De tempos em tempos diretores autorais abordam temáticas voltadas para a Segunda Guerra Mundial. Foi assim com Spielberg, no tocante drama A Lista de Schindler. Já Tarantino incendiou um cinema com uma plateia repleta de nazistas, incluindo Adolf Hitler, em Bastárdos Inglórios. Recentemente, Waititi apresentou o pequeno protagonista Jojo com um humor peculiar. E, agora, Malick aborda o tema de uma forma terna e poética. Em Uma Vida Oculta, a harmonia é a protagonista, porém tudo ganha um viés diferenciado quando Franz é recrutado para se alistar nas tropas nazistas. Após a recusa, o protagonista é condenado por trair a pátria.
O foco de Malick é o estudo de personagem de Franz. O diretor sabiamente explora ao máximo no primeiro ato a relação afetiva do casal para, posteriormente, gerar o conflito entre ambos. O roteiro instiga a reflexão do público ressaltando o cunho filosófico e religioso. Não é à toa que o diretor traça um paralelo entre o protagonista e o martírio de Jesus. Em momentos pontuais Franz é "tentado" a assinar um documento que o libera da prisão. À medida que o protagonista é provocado a angústia do espectador aumenta. O protagonista cai algumas vezes, assim como Jesus quando carregou a cruz, mas ambos tinham a fé como aliada. Todos os coadjuvantes que August Diehl encontra pelo caminho o fazem refletir sobre a fé e as consequências de suas convicções. Malick situa o espectador no arco dos coadjuvantes de forma intensa com a habilidade em explorar os conflitos internos de maneira sucinta. A solidão da irmã de Franziska, a lucidez de um louco, a juventude cativante de um preso, o estereótipo de violência e gritaria dos alemães e a figura da morte representada por um personagem vestido de preto. Já o arco de Franziska é tão importante quanto o do protagonista. Ela também carrega uma cruz pesada, pois sofre repressões da população do vilarejo local. A personagem está em um estado de esgotamento físico e mental. Mas assim como a fé sustenta o marido na prisão, a religião e o amor a faz permanecer de pé.
A câmera de Malick exige ao máximo dos atores. Como o diretor utiliza close e primeiro plano, os atores precisam entregar todas às nuances que o roteiro explora. É interessante perceber o contraste que Malick ressalta na figura feminina em sua filmografia.
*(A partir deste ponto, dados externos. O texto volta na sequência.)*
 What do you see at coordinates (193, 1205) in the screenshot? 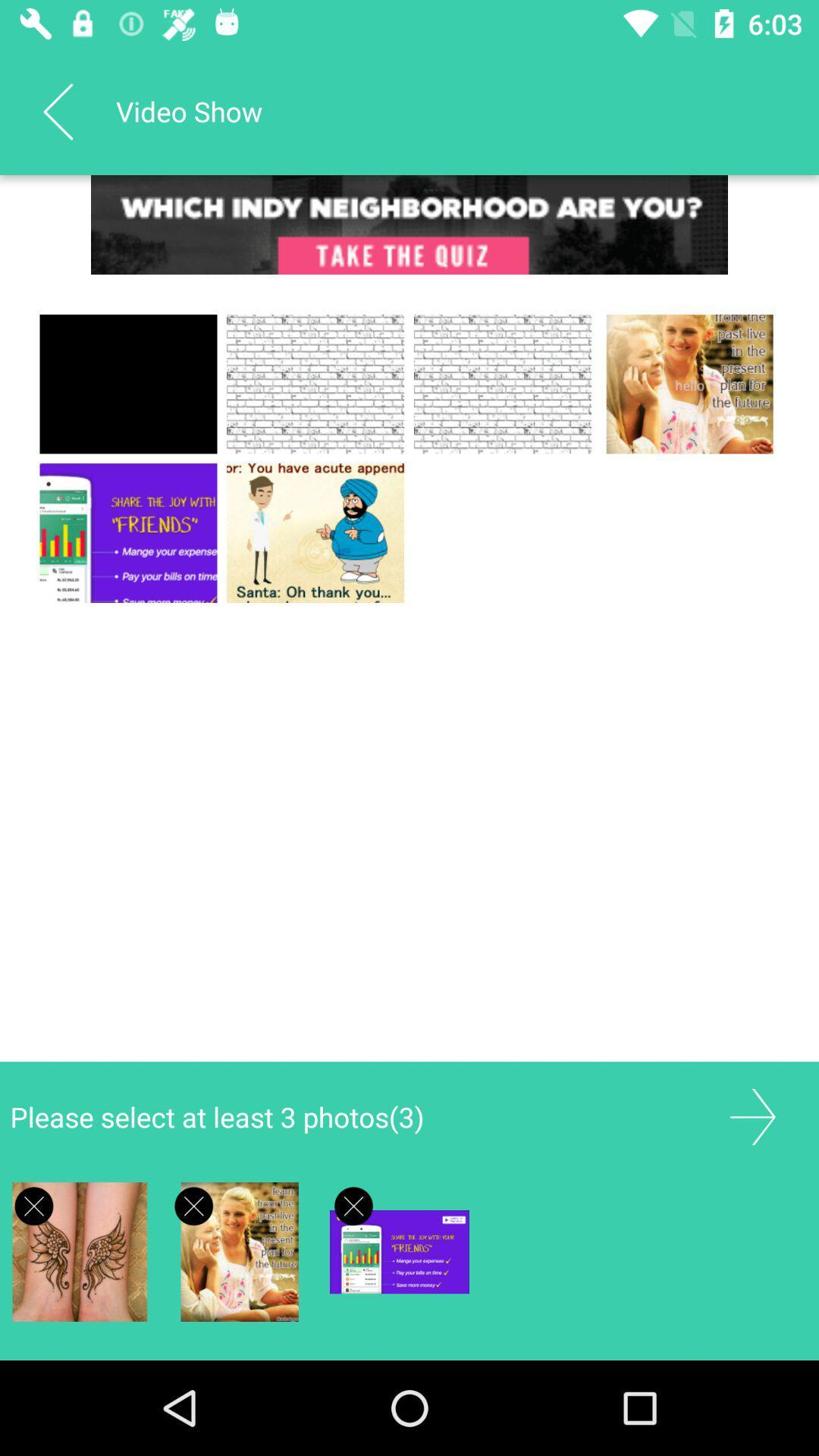
I see `deselect the photo` at bounding box center [193, 1205].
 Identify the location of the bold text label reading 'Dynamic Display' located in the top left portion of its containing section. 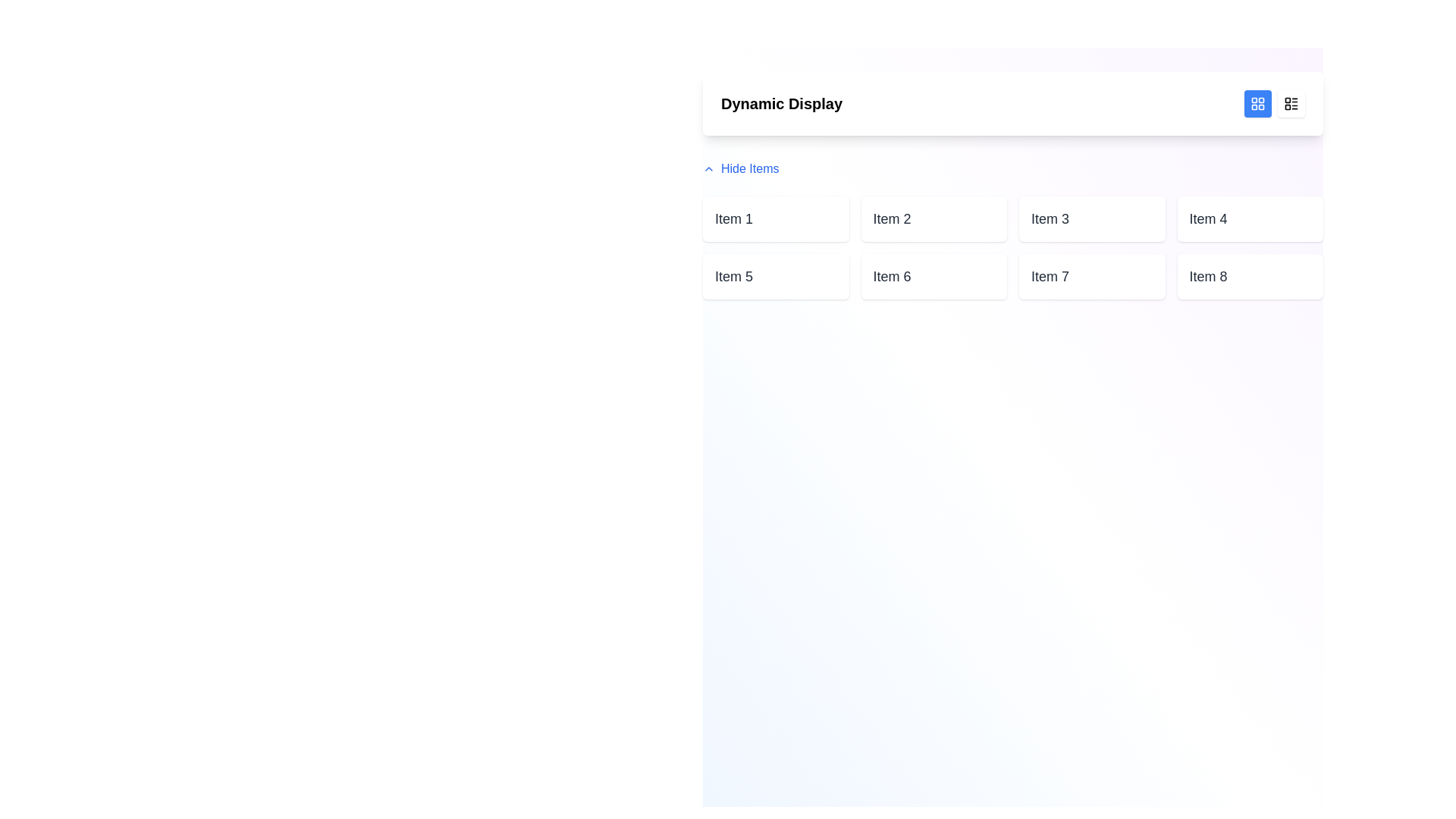
(782, 103).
Existe uma fragilidade física em Valerie Pachner que contrasta com a firmeza psicológica ao lidar constantemente com a repressão de Rosalia e o isolamento da população do vilarejo. Já August Diehl é de uma entrega comovente para Franz. O ator trabalha de forma intensa os conflitos internos do protagonista. August presa pelo minimalismo nos momentos de ternura com a esposa e filhas, porém, quando Franz está preso, o psicológico é explorado ao extremo com toda a delicadeza que a autoria de Malick exige. Outro destaque fica por conta da figura materna. Karin Neuhäuser explora a rigidez e sensibilidade de Rosalia. E Franz Rogowski é a leveza necessária para manter a lucidez do protagonista na cadeia.
O fazer cinema de Malick compreende na junção e harmonia dos elementos narrativos. A trilha sonora está presente ao longo do filme para ressaltar a poesia das imagens. É interessante perceber como a natureza dialoga com os conflitos dos personagens. Cabe a fotografia captar toda mudança climática dentro e fora de Franz. Quando o casal se distância, o tempo fecha. Para ressaltar a harmonia do casal o plano aberto das montanhas intensifica o toque afetivo dos personagens. Um elemento fundamental que une e estabelece o conjunto harmônico dentro da narrativa é a autoria de Terrence Malick. O domínio ao construir a mise-en-scène gera fascínio no espectador. Em várias cenas o diretor proporciona enquadramentos que cortam alguns personagens para priorizar os demais ao fundo. Cada imagem reflete o estado emocional dos personagens e tudo é explorado de forma harmônica na narrativa. Assim como o psicológico vai se deteriorando aos poucos, a natureza morre lentamente. Como as imagens na filmografia do diretor dizem muito, o poder da direção de arte em transmitir sensações também se faz presente na autoria do diretor. O contraste entre a beleza das locações e o sufocamento da cela contribui para ressaltar às nuances de Franz. Agora, uma dúvida surge: Vale a pena aguardar o hiato do diretor a cada projeto? Se Malick nos proporcionar uma obra prima a cada filme, o leitor já possui a resposta.